Requests:
(1) Output the part of the Chinese New Year passage that begins at the words "The Chinese New Year (also" and ends after the words "it is celebrated.", copied with no changes.
(2) According to the Chinese New Year passage, on what date will the Chinese New Year start in 2022?
(3) Does each statement below agree with the Chinese New Year passage? Answer yes or no for each, and quote the words from the passage that decide it.
(a) The Lunar calendar moves to a new year after twelve complete lunations.
(b) Chinese people do not use the 12-month Gregorian calendar.
(c) In the zodiac order, the Dragon comes directly after the Tiger.

Selected passage:
The Chinese New Year (also known as the “Spring Festival”) is one of the most important holidays in China. From Chinese New Year greetings to traditional foods, we’ll explain what CNY is, why it is meaningful to Chinese people, and how it is celebrated.
We’ve also included a list of the most useful Chinese New Year terms that you’re sure to hear during the Chinese New Year. Try them out yourself!
Didn’t we already celebrate the New Year on January 1st?
While most cultures organize their dates with the Gregorian calendar (which has 12 months and transitions to a new year every January 1st), many Chinese holidays follow the Lunar calendar (which follows cyclic phases of the moon, and transitions to a new year after twelve complete lunations of roughly 30 days each).
The Chinese New Year occurs during the Lunar New Year, which is typically in January or February. The Chinese New Year in 2022 will start on February 1.
A common misconception is that because Chinese people celebrate the Lunar New Year, they must not use the 12-month Gregorian calendar we’re all familiar with. But this is not true. Chinese people use the same 12-month Gregorian calendar to organize their lives as everyone else — they just happen to celebrate a number of holidays based on the Lunar calendar, too.
Chinese Zodiac Sign of 2022
In Chinese tradition, each year is associated with one of 12 zodiac animals. Zodiac animals follow this order: Rat, Ox, Tiger, Rabbit, Dragon, Snake, Horse, Goat, Monkey, Rooster, Dog, and Pig, and repeat in the same exact order every 12 years.

Data provided:
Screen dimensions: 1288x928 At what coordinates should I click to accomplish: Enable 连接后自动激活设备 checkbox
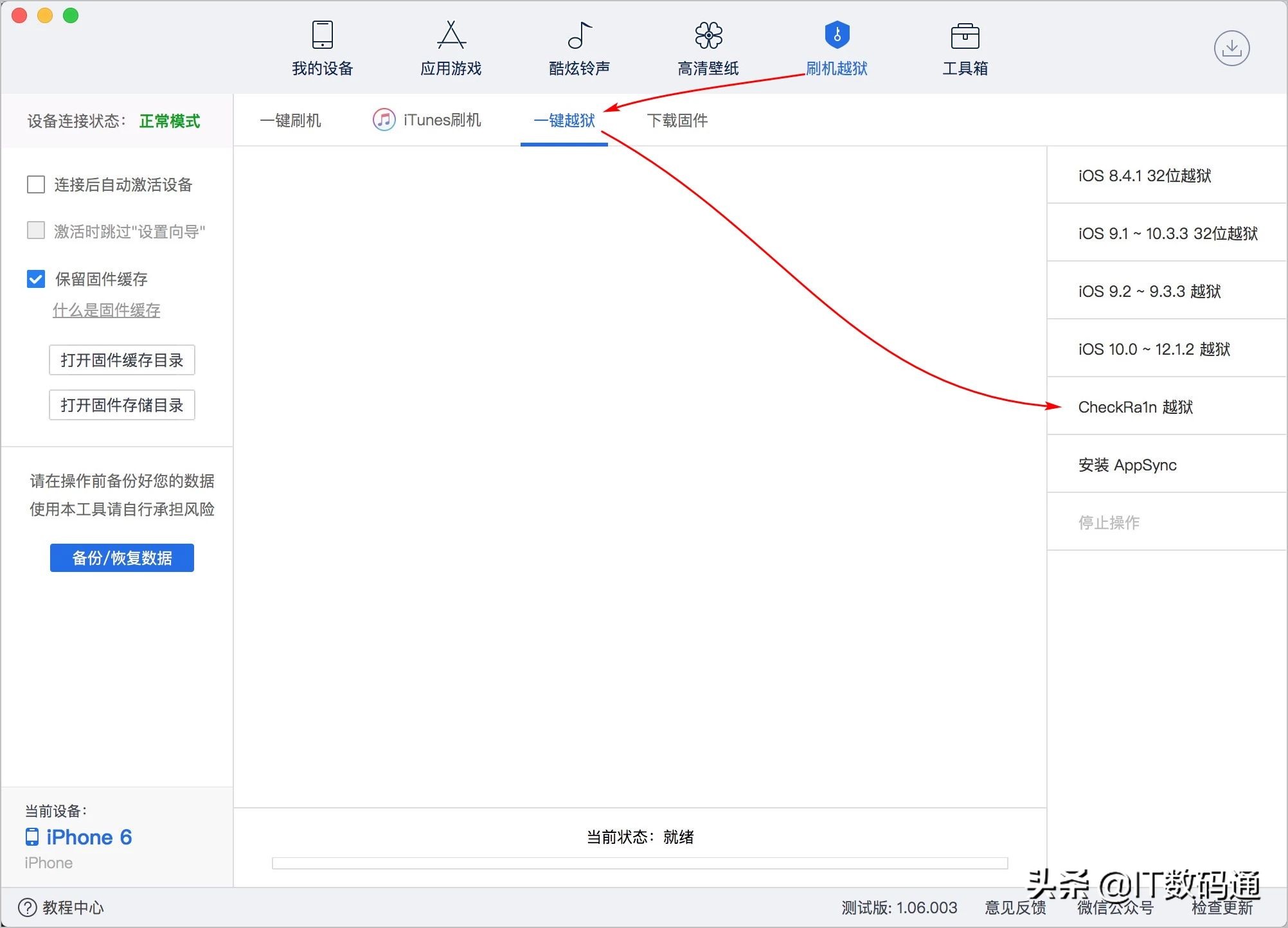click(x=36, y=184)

...

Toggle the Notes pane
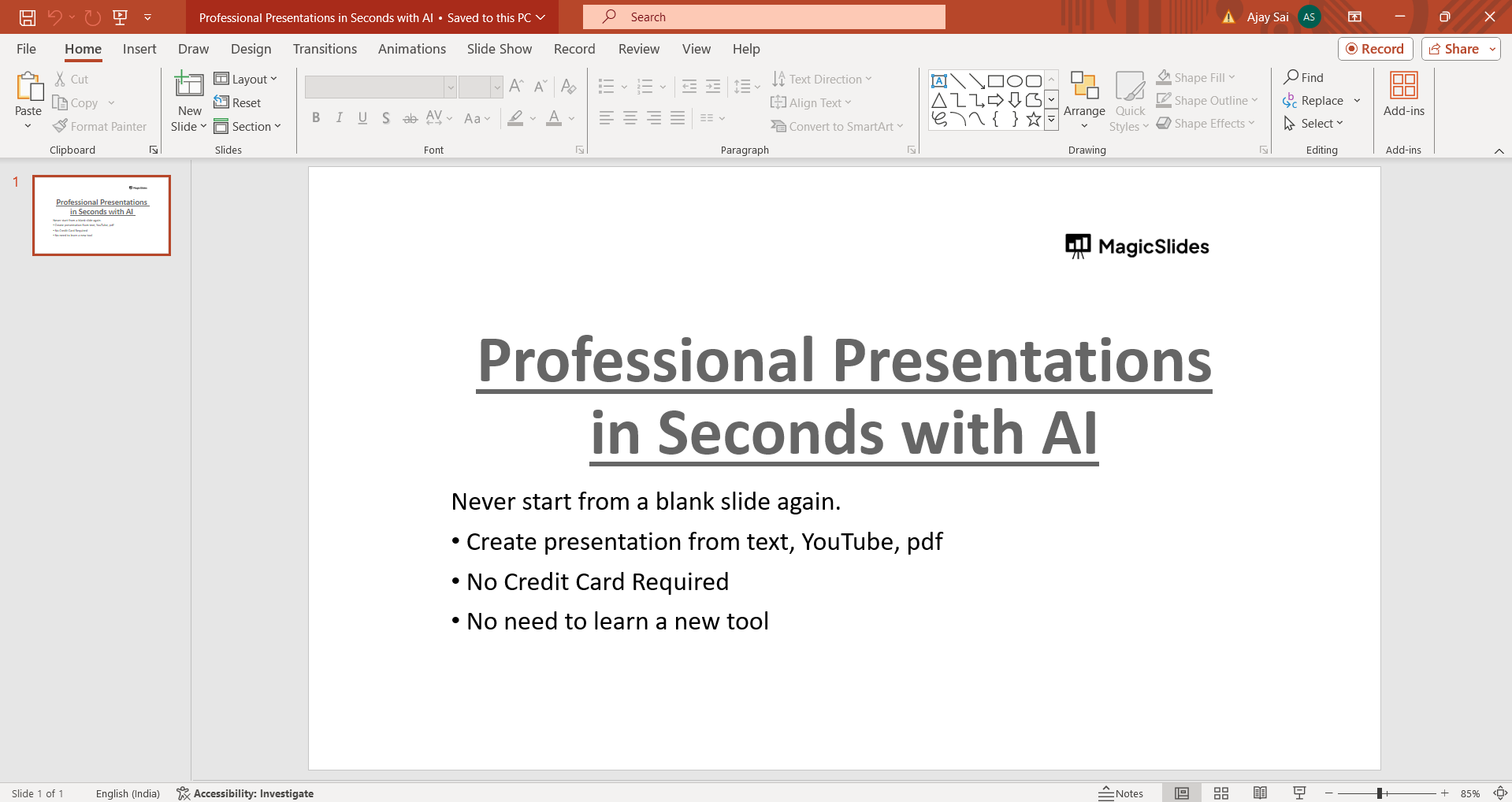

==

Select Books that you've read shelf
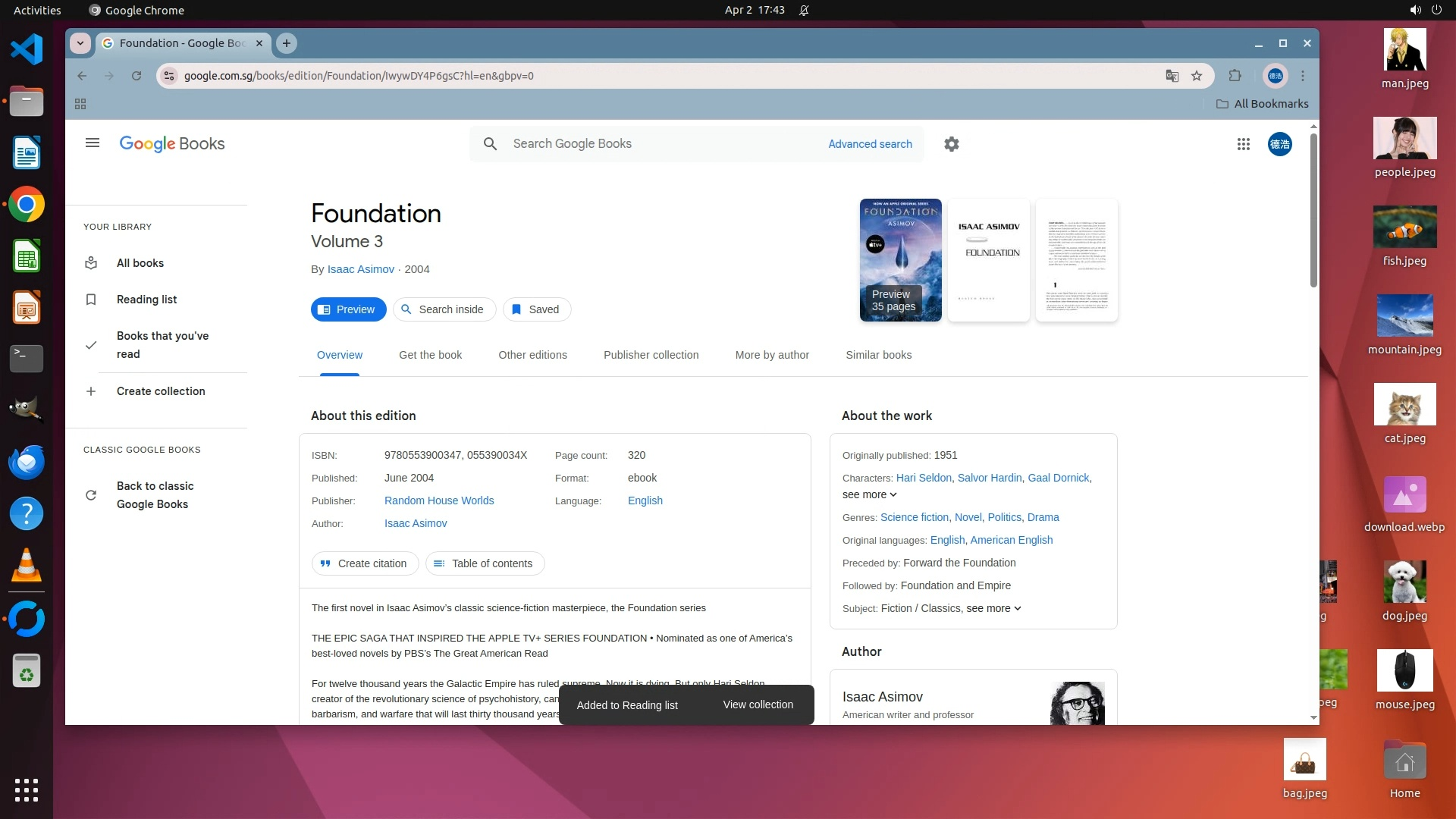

Solutions to the exercise:
(1)
The Chinese New Year (also known as the “Spring Festival”) is one of the most important holidays in China. From Chinese New Year greetings to traditional foods, we’ll explain what CNY is, why it is meaningful to Chinese people, and how it is celebrated.

(2) February 1.

(3)
(a) Yes: "transitions to a new year after twelve complete lunations of roughly 30 days each"
(b) No: "Chinese people use the same 12-month Gregorian calendar to organize their lives as everyone else"
(c) No: "Tiger, Rabbit, Dragon"